Hello friends—
Yesterday, I went to meet a friend so that I could give her a camera to replace the one she had been using. When I got off the train at Union Square, there was a line to go up the stairs from the platform. I thought it might be residual foot traffic from Friday evening when protests took to the streets to speak out against the overturning of Roe v. Wade. But as I stood in line waiting for the slow progress, I realized that there were quite a number of people with blue hair and Pride memorabilia. Still, I thought, “Well. What is more queer than protesting the erosion of our personal sovereignty. That checks out to me.”
It wasn’t until I had gone around the line to take another set of stairs at the back of the platform that it occurred to me that it might in fact not be residual foot traffic from the protests and that there might be something else going on. I found another long line to climb out of the station itself, and it was here that it really dawned me that I was in the presence of a bunch of homosexuals. And that I had somehow gotten myself right in the middle of a Pride event. This, to be clear, was not my plan.
The walk to Washington Square to meet my friend took longer than I would have liked it to take because I was stuck in the flow of people moving in that direction.

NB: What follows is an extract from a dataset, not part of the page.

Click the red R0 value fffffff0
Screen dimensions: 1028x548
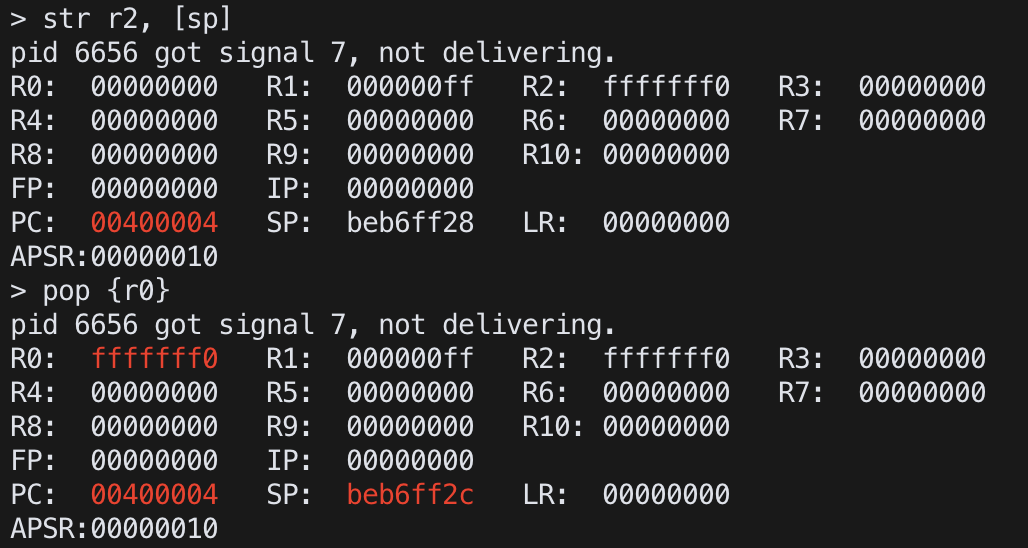point(154,358)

There was body glitter, wings, cat ears, harnesses, flags, and an abundance of body odor. People seemed to be in good spirits. They were laughing and talking, casting mean, judgmental looks at people’s bodies, the usual homosexual activities. Still, I found it very tiresome. Someone shouted, “Happy Pride” at me and I said, “Oh, no I’m not here for that. I’m actually straight, but congrats to your people.” I didn’t want people thinking that I had shown up to Pride. How embarrassing. I mean, I was there in sensible pants and a chambray shirt that I had folded down to my elbows. I was wearing Campers and had a camera looped around my neck. For God’s sake, I was wearing a leather backpack. In short, I looked like a cross between an architecture student and a tourist. I didn’t want people thinking that I thought my outfit was suitable to whatever debauched revelry they had in mind. How mortifying.
I got to Washington Square Park early, so I walked around and took pictures with my Leica M4-P. I was listening to Pletnev’s album of the Scriabin preludes. I love Scriabin for all the normal reasons a person loves Scriabin. The discordances, the playful inversions of melody, a kind of impish delight. Usually, his work feels modern to me in its distrust of beauty, but the preludes start in this very lyrical, beautiful way. Then the theme loops over itself until it seems to lose all meaning and then you arrive at Scriabin’s furious chaos. The preludes are jaunty little flashes, sometimes melancholy, sometimes joyful, sometimes a little mean. I also like the idea of the prelude as a form. It reminds of me what Chopin did with the nocturne, how the form can lend a little poignancy or vigor to the expression. A prelude always has this anticipatory feeling to it. And in Scriabin’s hands, as a genre, that anticipation is also filled with foreboding and surprise.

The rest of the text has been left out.